Descriptions of data types included in show access-list command output

Table 15: Descriptions of data types included in show access-list acl-id output

Field

Description

Name

The ACL identifier. For IPv6 ACLs, is an alphanumeric name. For IPv4 ACLs, can be a number from 1 to 199 or an alphanumeric name.

Type

IPv6, Standard, or Extended. IPv6 ACLs use a source and a destination address, plus IPv6 protocol specifiers.
  • Standard ACLs are IPv4 only, and use only a source IP address.

  • Extended ACLs are available in IPv4 only, and use both source and destination IP addressing, as well as other IP protocol specifiers.

Applied

Yes

means that the ACL has been applied to an interface. No means that the ACL exists in the switch configuration, but has not been applied to any interface, and is therefore not in use.

SEQ

The sequential number of the ACE in the specified ACL.

Entry

Lists the content of the ACEs in the selected ACL.

Action

Permit (forward) or deny (drop) a packet when it is compared to the criteria in the applicable ACE and found to match. Includes the optional log option, if used, in deny or permit actions.

Remark

Displays any optional remark text configured for the selected ACE.

IP

Used for IPv4 standard ACEs: The source IPv4 address to which the configured mask is applied to determine whether there is a match with a packet.

Src IP

Used for IPv6 ACEs and IPv4 extended ACEs: The source IPv6 or IPv4 address to which the configured mask is applied to determine whether there is a match with a packet.

Dst IP

Used for IPv6 ACEs and IPv4 extended ACEs: The source and destination IP addresses to which the corresponding configured masks are applied to determine whether there is a match with a packet.

Mask

Used in IPv4 ACEs, the mask is configured in an ACE and applied to the corresponding IP address in the ACE to determine whether a packet matches the filtering criteria.

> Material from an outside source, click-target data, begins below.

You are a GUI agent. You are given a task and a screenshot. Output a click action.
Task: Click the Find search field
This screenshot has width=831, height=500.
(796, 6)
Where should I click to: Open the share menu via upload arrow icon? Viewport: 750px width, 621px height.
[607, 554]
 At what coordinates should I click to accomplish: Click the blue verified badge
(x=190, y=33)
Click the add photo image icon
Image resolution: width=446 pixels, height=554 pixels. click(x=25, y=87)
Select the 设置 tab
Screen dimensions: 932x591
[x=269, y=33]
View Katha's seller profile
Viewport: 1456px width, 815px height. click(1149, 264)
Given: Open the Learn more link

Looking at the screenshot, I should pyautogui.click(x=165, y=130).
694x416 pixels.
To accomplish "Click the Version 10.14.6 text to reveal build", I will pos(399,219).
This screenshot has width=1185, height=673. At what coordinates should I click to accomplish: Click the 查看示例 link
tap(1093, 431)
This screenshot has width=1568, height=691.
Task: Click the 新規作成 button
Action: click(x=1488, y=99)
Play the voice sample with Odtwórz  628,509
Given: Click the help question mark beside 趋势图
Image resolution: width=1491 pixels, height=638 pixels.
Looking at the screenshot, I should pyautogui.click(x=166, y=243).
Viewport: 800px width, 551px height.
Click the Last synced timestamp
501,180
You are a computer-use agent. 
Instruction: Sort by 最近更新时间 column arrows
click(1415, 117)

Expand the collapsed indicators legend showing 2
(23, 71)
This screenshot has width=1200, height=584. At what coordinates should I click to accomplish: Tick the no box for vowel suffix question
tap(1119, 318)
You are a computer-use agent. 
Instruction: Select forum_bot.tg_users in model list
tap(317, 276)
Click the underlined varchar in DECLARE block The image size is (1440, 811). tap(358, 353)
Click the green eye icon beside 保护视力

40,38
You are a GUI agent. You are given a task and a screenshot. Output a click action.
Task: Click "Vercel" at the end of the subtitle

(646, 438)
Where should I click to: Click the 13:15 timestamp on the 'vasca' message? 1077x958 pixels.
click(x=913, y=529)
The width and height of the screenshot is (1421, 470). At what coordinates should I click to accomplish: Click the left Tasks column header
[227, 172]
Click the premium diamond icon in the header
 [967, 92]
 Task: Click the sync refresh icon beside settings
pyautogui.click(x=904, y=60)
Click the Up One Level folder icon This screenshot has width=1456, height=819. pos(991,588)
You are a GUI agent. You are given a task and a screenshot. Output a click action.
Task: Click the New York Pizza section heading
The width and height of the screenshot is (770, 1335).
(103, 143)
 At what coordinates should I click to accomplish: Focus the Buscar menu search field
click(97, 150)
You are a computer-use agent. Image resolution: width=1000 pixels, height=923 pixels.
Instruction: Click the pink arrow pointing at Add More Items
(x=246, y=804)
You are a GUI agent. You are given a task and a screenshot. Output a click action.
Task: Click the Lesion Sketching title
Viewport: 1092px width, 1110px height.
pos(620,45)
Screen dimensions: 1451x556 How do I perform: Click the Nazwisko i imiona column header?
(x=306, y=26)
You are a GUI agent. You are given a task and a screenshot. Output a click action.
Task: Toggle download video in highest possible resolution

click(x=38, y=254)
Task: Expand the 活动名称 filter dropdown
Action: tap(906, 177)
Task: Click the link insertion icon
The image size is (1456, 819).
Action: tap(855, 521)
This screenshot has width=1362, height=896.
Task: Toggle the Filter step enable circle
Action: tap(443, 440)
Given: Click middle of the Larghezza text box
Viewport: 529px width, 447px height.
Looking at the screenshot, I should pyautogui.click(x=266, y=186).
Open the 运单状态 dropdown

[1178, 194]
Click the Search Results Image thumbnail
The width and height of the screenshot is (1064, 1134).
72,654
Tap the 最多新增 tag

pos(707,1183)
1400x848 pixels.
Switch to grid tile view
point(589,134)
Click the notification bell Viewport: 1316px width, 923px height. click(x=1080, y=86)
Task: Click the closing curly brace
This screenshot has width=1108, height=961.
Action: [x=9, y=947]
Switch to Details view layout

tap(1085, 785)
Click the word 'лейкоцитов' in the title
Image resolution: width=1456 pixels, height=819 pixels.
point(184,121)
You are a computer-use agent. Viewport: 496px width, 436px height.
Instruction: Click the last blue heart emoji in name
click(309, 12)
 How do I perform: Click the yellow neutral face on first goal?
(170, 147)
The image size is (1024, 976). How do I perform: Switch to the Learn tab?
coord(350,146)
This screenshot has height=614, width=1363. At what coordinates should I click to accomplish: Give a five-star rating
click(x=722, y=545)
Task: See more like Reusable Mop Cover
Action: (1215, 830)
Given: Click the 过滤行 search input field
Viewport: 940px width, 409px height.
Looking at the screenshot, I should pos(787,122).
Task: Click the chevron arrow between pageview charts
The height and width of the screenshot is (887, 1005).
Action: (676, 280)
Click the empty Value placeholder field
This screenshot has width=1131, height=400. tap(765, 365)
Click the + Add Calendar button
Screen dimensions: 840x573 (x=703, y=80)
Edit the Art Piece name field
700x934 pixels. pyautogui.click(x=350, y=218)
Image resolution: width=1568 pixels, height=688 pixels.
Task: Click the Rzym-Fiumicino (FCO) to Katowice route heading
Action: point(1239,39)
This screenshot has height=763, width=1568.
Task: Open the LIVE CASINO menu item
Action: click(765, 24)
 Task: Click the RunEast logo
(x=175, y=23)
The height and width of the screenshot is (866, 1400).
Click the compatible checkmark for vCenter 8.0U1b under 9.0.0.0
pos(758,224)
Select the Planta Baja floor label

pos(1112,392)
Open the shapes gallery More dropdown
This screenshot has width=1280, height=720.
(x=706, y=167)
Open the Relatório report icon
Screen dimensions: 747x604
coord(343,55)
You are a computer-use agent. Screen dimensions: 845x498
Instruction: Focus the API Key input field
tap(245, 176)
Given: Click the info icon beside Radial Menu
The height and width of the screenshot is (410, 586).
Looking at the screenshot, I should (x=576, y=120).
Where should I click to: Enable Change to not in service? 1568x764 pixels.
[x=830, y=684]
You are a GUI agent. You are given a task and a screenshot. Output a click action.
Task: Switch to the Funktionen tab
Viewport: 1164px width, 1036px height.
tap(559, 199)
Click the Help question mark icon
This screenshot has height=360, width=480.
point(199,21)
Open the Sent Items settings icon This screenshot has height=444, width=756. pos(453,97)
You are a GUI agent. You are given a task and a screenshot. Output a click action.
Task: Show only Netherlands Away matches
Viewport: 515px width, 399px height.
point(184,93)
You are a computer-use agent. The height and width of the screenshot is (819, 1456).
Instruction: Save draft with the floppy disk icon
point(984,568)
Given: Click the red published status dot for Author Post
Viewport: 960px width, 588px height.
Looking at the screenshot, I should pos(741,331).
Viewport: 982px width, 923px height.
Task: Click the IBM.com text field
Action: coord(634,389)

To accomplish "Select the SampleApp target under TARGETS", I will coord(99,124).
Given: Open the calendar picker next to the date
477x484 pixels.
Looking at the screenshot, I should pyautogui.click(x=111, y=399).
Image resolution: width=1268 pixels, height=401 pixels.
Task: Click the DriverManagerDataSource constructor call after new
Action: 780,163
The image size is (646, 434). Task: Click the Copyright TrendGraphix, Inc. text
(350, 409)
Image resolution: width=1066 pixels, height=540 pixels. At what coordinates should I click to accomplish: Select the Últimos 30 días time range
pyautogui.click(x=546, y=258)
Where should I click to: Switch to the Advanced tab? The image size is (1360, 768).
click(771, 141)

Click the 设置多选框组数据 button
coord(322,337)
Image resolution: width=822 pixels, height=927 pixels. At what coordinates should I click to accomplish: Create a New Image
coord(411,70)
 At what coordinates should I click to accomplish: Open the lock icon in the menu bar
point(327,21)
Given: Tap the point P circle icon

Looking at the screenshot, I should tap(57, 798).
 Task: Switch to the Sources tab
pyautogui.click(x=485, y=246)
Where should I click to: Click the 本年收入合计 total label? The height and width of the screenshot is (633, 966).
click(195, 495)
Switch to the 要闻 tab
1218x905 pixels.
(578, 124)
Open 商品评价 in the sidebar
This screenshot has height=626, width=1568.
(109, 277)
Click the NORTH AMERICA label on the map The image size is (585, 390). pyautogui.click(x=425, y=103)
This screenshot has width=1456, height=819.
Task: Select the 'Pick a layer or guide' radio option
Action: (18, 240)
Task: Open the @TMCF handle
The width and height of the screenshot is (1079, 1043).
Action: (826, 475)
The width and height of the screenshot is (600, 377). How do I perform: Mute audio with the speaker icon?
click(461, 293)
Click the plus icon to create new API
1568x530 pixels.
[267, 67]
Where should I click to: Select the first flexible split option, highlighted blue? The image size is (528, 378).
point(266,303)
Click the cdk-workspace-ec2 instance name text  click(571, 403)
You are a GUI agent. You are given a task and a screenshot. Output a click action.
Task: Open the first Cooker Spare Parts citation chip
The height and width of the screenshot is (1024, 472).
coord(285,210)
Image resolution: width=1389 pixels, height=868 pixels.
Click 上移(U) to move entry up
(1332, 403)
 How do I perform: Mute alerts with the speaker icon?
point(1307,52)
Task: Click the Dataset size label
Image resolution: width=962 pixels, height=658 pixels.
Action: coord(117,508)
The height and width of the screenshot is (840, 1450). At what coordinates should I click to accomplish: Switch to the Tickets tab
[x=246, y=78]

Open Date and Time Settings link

Prefix Len (source and destination)

Used in IPv6 ACEs to specify the number of consecutive high-order (leftmost) bits of the source and destination addresses configured in an ACE to be used to determine a match with a packet being filtered by the ACE.

Proto

Used in IPv6 ACEs and IPv4 extended ACEs to specify the packet protocol type to filter.

Port

Used in IPv4 extended ACEs to show any TCP or UDP operator and port numbers included in the ACE.

Src Ports Dst Ports

Used in IPv6 ACEs to show TCP or UDP source and destination operator and port numbers included in the ACE.

DSCP

Used in IPv6 ACEs to show the DSCP precedence or codepoint setting, if any.

TOS

Used in IPv4 extended ACEs to indicate type-of-service setting, if any.

Precedence

Used in IPv4 extended ACEs to indicate the IP precedence setting, if any.